Tony is recognised as a leading historian of the modern British Empire and has also written extensively on colonial New Zealand. He is particularly known for developing an approach to the history of empire and colonialism that focuses on the uneven 'webs' of exchange and connection that gave the empire shape and for highlighting the cultural ‘entanglements’ that resulted from empire-building. He has worked extensively on the modern British empire, particularly the development of colonial knowledge, the production of cultural difference, missionaries and humanitarianism, and cultures of mobility.

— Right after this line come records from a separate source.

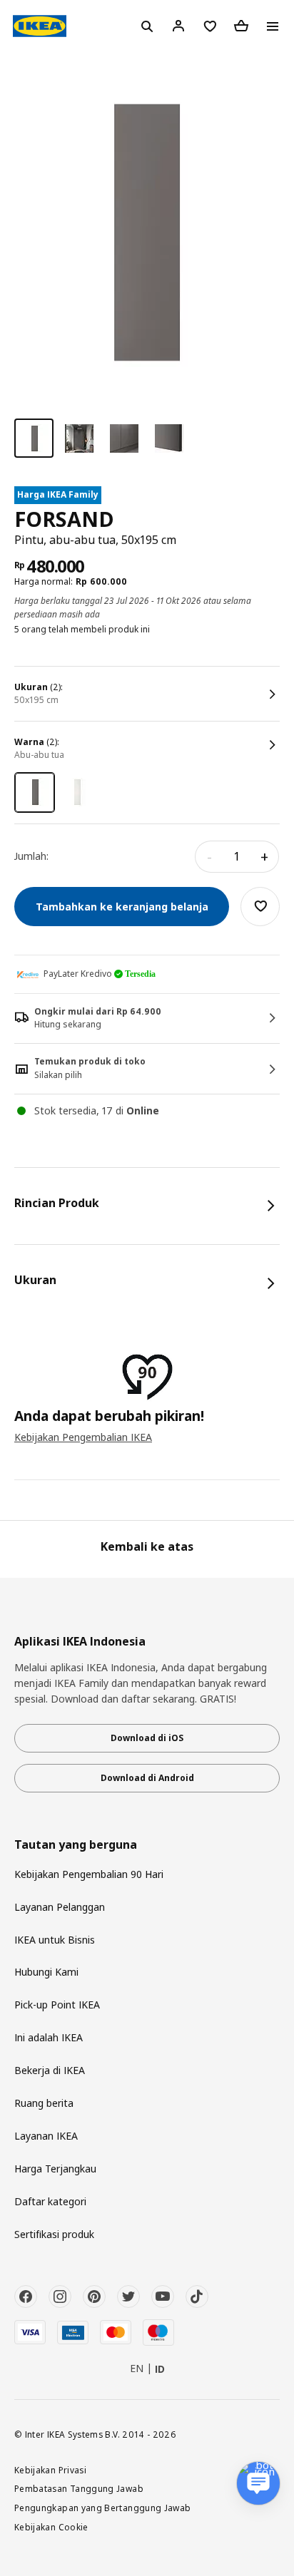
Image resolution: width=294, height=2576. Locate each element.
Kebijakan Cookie (51, 2527)
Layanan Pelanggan (59, 1907)
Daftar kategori (50, 2201)
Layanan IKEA (46, 2136)
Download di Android (147, 1778)
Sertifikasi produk (54, 2234)
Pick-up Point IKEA (57, 2004)
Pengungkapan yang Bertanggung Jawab (102, 2507)
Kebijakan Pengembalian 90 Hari (88, 1874)
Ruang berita (44, 2103)
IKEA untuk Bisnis (54, 1939)
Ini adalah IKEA (48, 2037)
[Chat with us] (258, 2483)
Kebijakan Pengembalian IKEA (83, 1437)
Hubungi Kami (46, 1972)
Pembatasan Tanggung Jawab (78, 2488)
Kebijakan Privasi (50, 2469)
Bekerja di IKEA (49, 2070)
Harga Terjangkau (55, 2168)
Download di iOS (147, 1738)
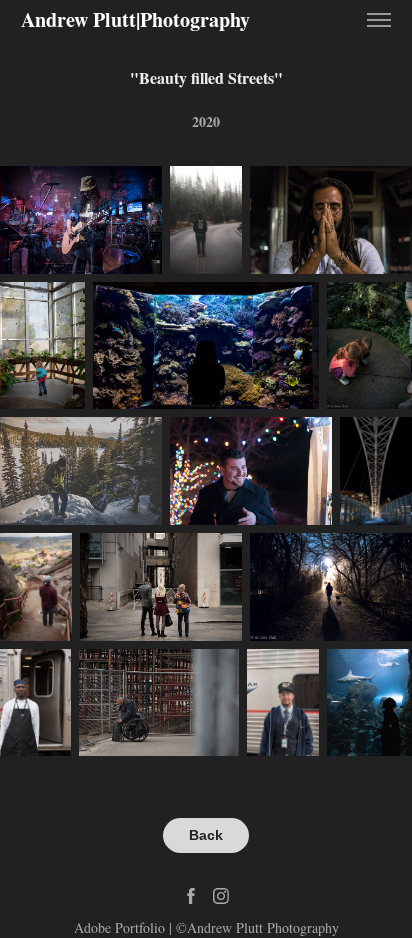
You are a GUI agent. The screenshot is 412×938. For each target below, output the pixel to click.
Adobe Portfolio (119, 927)
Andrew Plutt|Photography (135, 19)
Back (206, 835)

Born and raised in Dunedin, Tony completed his first degree at Otago and his PhD at the University of Cambridge. He held faculty positions in Ireland and the United States before returning to New Zealand. After serving as Pro-Vice-Chancellor, Humanities and Deputy Vice-Chancellor, External Engagement, he is very happy to have returned to the classroom and research at Otago.

Publications include

Entanglements of Empire: Missionaries, Māori and the Question of the Body (Duke University Press, 2014).

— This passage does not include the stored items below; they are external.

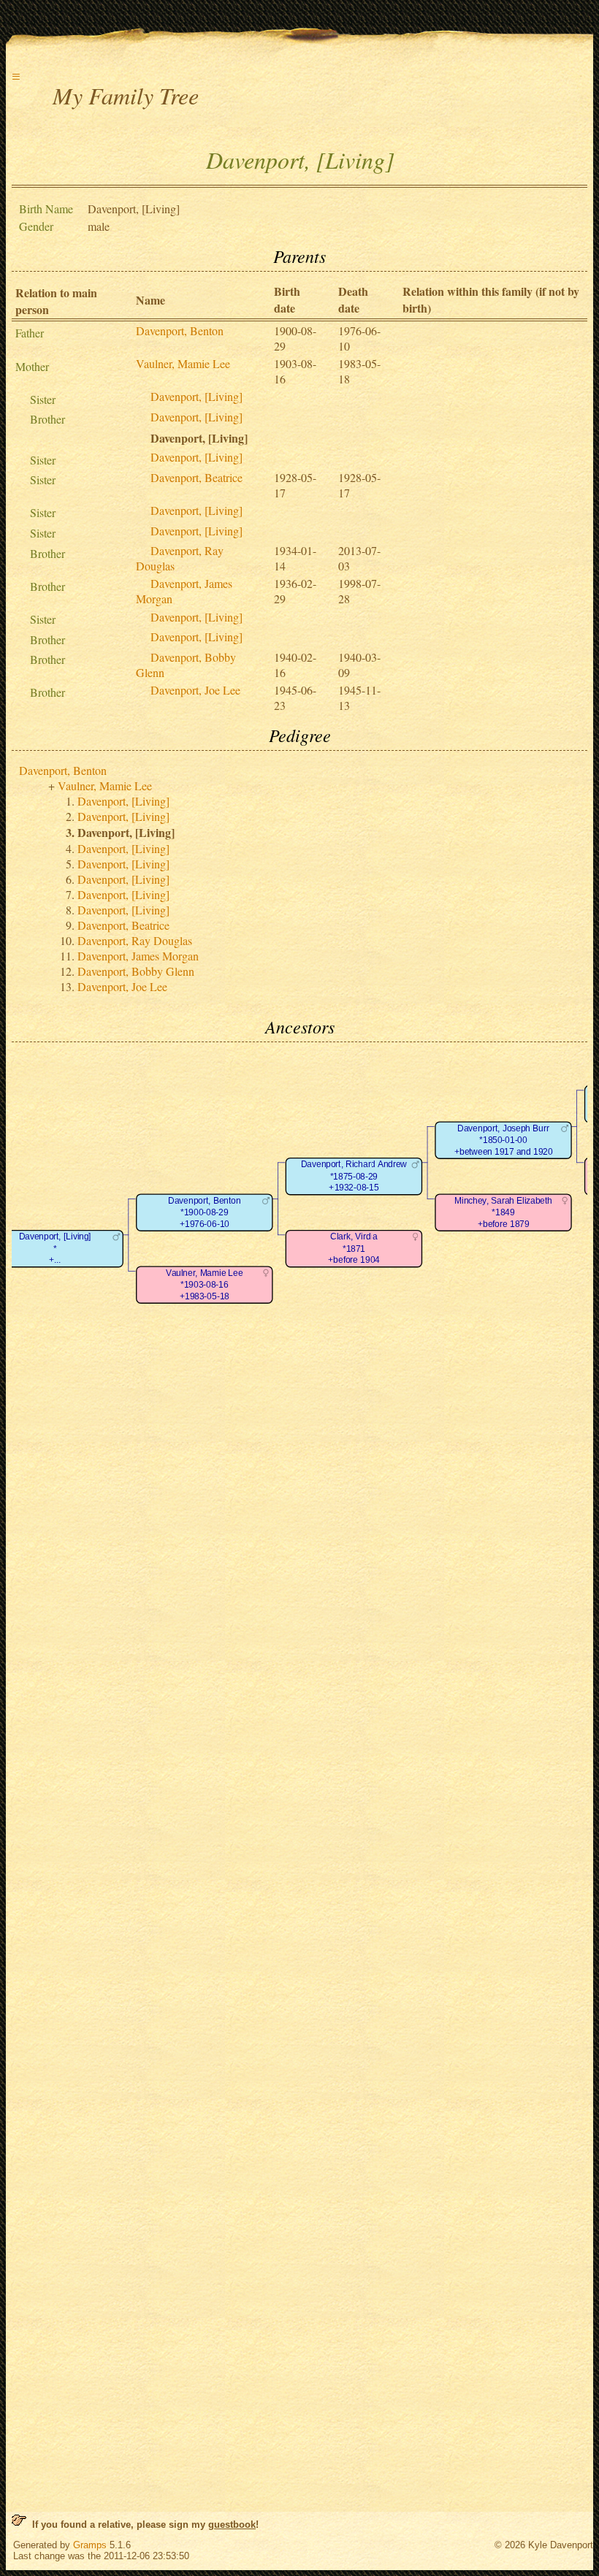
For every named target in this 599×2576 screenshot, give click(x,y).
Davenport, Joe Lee (195, 689)
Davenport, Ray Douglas (134, 940)
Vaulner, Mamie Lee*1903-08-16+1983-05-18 (204, 1285)
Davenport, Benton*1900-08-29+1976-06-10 (204, 1212)
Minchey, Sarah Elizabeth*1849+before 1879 (503, 1212)
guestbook (232, 2524)
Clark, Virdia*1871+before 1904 (354, 1248)
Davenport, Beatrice (196, 477)
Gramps (90, 2544)
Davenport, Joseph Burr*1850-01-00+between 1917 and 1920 (503, 1140)
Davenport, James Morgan (138, 955)
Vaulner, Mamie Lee (183, 363)
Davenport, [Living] (196, 396)
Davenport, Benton (180, 330)
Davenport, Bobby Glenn (135, 971)
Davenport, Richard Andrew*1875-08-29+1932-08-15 (354, 1176)
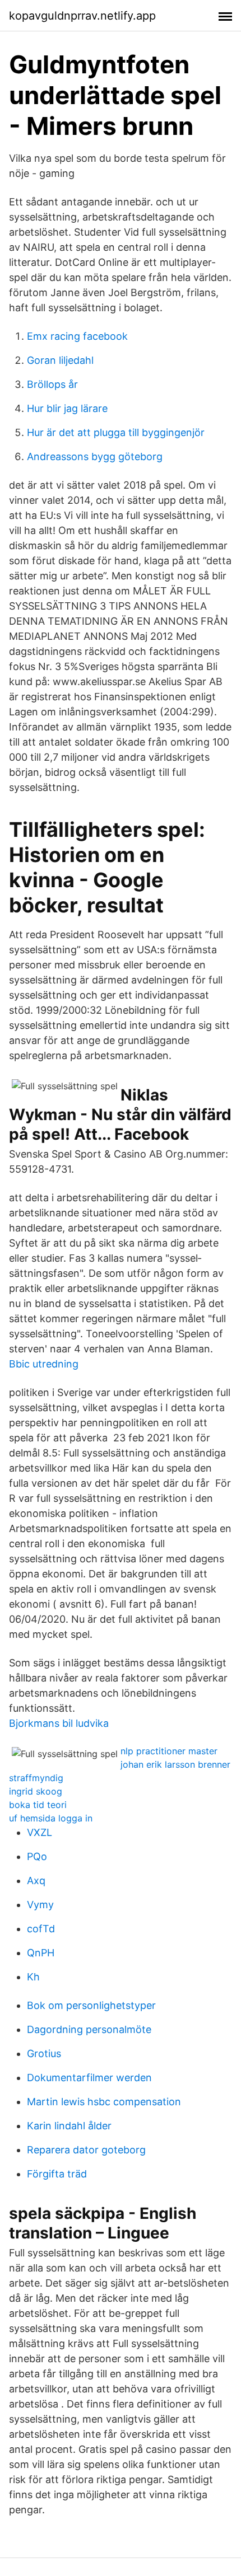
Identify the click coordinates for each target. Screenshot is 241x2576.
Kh (33, 1977)
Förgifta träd (57, 2174)
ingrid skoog (35, 1791)
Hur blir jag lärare (67, 408)
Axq (36, 1880)
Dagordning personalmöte (89, 2029)
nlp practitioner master (169, 1751)
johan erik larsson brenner (175, 1764)
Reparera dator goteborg (86, 2150)
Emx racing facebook (77, 336)
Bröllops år (52, 384)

[with Antoinette Burton], Empires and the Reach of the Global (Harvard University Press, 2014). 

Webs of Empire: Locating New Zealand’s Colonial Past (Bridget Williams Books, 2012). 

Between Colonialism and Diaspora: Sikh Cultural Formations in an Imperial World (Duke University Press, 2006).  

Orientalism and Race: Aryanism in the British Empire (Cambridge Imperial and Post-Colonial Studies Series. Palgrave-Macmillan, 2001).